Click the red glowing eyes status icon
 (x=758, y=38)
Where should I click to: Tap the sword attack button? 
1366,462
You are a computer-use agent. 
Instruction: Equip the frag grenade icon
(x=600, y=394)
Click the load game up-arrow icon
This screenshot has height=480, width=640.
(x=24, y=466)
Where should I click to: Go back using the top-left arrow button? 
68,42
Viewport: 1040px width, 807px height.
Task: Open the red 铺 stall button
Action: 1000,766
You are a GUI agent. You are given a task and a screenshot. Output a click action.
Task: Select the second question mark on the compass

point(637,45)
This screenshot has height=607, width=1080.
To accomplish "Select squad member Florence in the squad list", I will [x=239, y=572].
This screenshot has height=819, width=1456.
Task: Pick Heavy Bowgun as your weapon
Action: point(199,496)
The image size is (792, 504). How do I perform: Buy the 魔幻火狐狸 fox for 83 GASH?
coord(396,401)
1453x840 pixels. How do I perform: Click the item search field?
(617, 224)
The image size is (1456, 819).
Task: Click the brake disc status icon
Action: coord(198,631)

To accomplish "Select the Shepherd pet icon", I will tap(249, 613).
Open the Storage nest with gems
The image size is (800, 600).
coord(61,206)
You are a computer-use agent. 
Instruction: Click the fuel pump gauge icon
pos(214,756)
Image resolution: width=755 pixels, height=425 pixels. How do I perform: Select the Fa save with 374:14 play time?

****************************************

- [Exercise description] Reproduce the entries above word for word, from the start through the line containing "Action: 1000,766".

- [Finished answer]
Click the red glowing eyes status icon
 (x=758, y=38)
Where should I click to: Tap the sword attack button? 
1366,462
You are a computer-use agent. 
Instruction: Equip the frag grenade icon
(x=600, y=394)
Click the load game up-arrow icon
This screenshot has height=480, width=640.
(x=24, y=466)
Where should I click to: Go back using the top-left arrow button? 
68,42
Viewport: 1040px width, 807px height.
Task: Open the red 铺 stall button
Action: 1000,766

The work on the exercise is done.